Immunotherapy and endothelin receptor antagonists for treatment of castration-resistant prostate cancer

Abstract

Recently, novel therapies of prostate cancer, such as immunotherapy, endothelin receptor antagonists, novel androgen receptor antagonist and novel taxanes, and others have been introduced into clinical practice. This study was performed to summarize these results of immunotherapy and endothelin receptor antagonists in the treatment of castration-resistant prostate cancer (CRPC) and derive a more precise estimation of their effect on future treatment. The PubMed database, references of published trials, and review articles were searched. Two reviewers independently extracted data of these trials. We used hazard ratios (HRs) to assess the effects on overall survival (OS), progression-free survival (PFS), or time to disease progression (TTP), and relative risk (RR) for the different types of toxicity. In addition, 95% confidence intervals (CIs) give a sense of the precision of the estimate. Nine randomized controlled trials were ultimately identified. The pooled HR showed that immunotherapy could prolong OS significantly in patients with CRPC compared to placebo (HR = 0.70, 95% CI: 0.58-0.83, p < 0.001). Endothelin receptor antagonists also had modest benefits (HR = 0.90, 95% CI: 0.82-1.00, p = 0.046). Nevertheless, there were no significant benefits from both therapies on PFS or TTP. In addition, immunotherapy led to more fatigue, pyrexia, chills, and endothelin receptor antagonists led to more peripheral edema, anemia, and dyspnea. Our article suggested that the very acceptable toxicity and improving OS in patients with CRPC made immunotherapy an attractive option for such patients. However, future studies with thoughtful clinical trial designs are warranted. What's new? Recently, a number of novel therapies for prostate cancer have been introduced into clinical practice.
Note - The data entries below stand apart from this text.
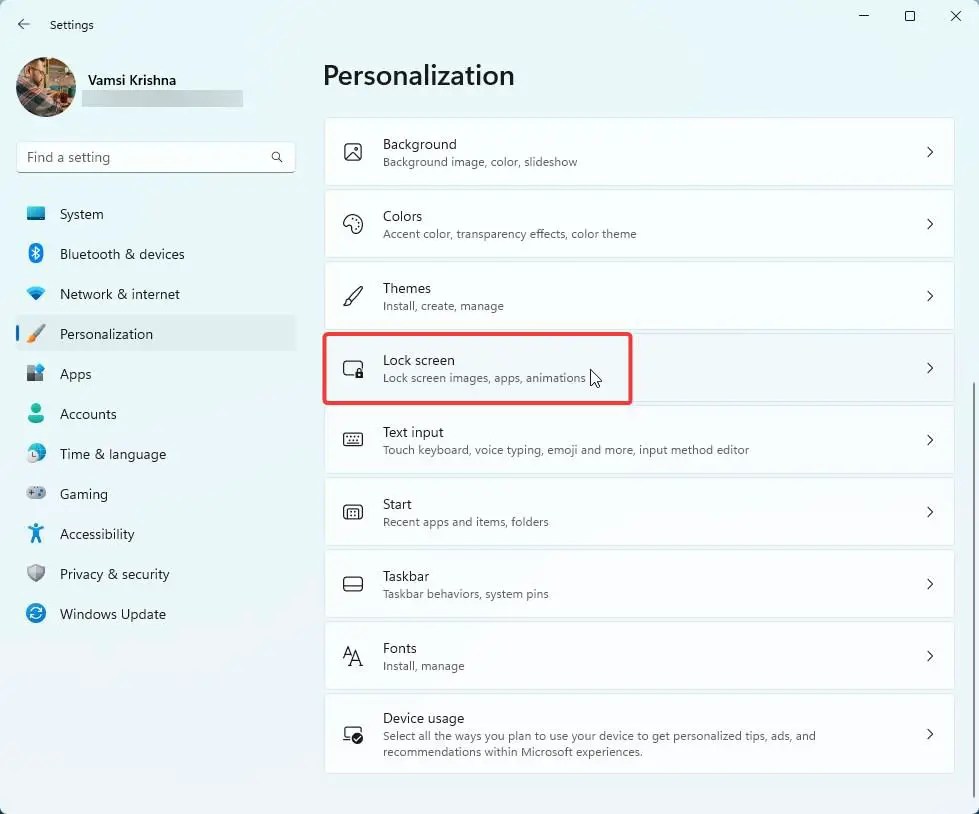Expand the Taskbar settings chevron
The image size is (979, 814).
coord(929,584)
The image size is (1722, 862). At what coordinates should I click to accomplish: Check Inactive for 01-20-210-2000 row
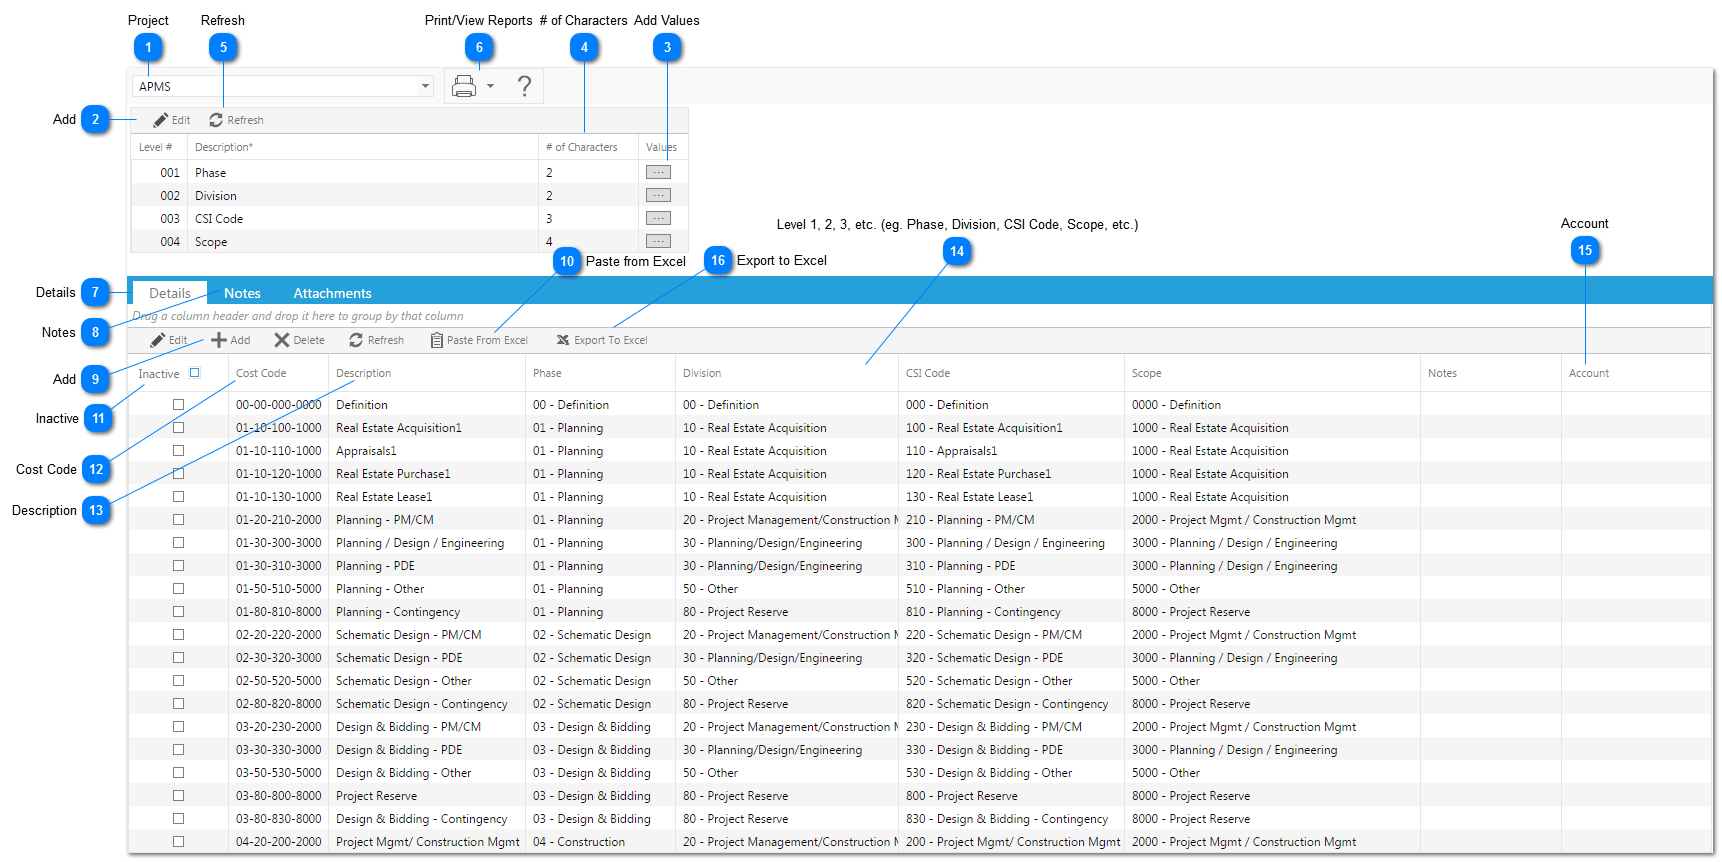[x=178, y=520]
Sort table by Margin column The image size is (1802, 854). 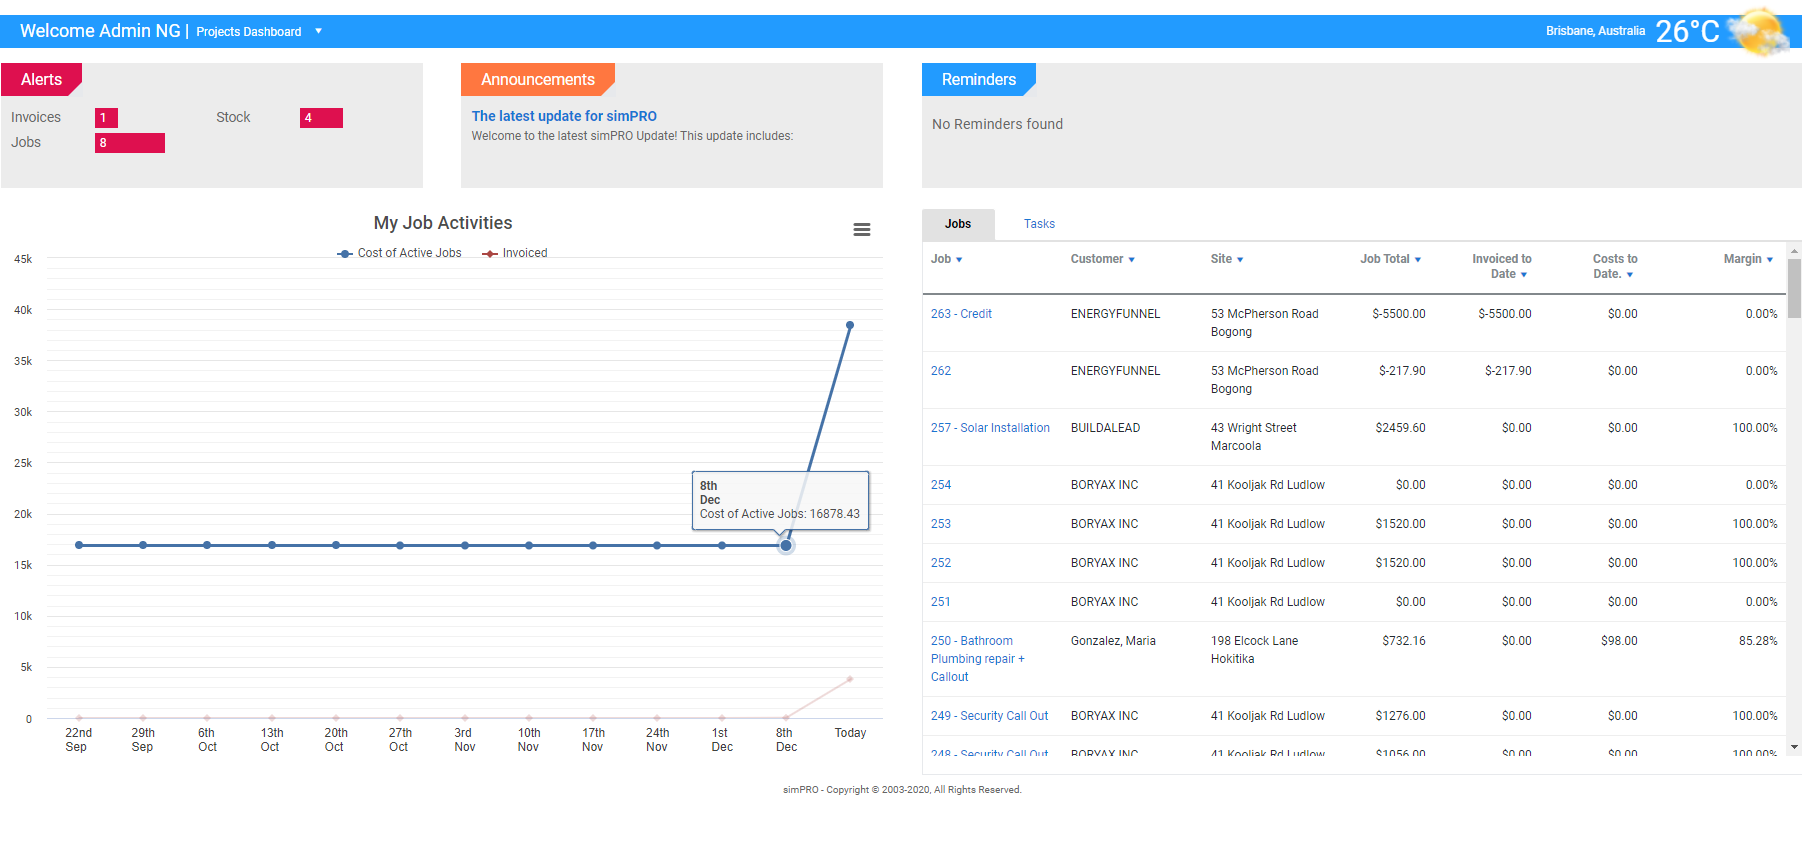pos(1747,259)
In this study, the authors analyzed the literature on castration-resistant prostate cancer (CRPC), in order to evaluate the efficacy of two of these therapies: immunotherapy and endothelin receptor antagonists. The study found that immunotherapy can significantly prolong overall survival (OS) in patients with CRPC, while endothelin receptor antagonists have more modest benefits. In light of additional findings that the toxicity and side-effects profile of immunotherapy is acceptable, the authors recommend it as an attractive option for these patients. © 2013 UICC.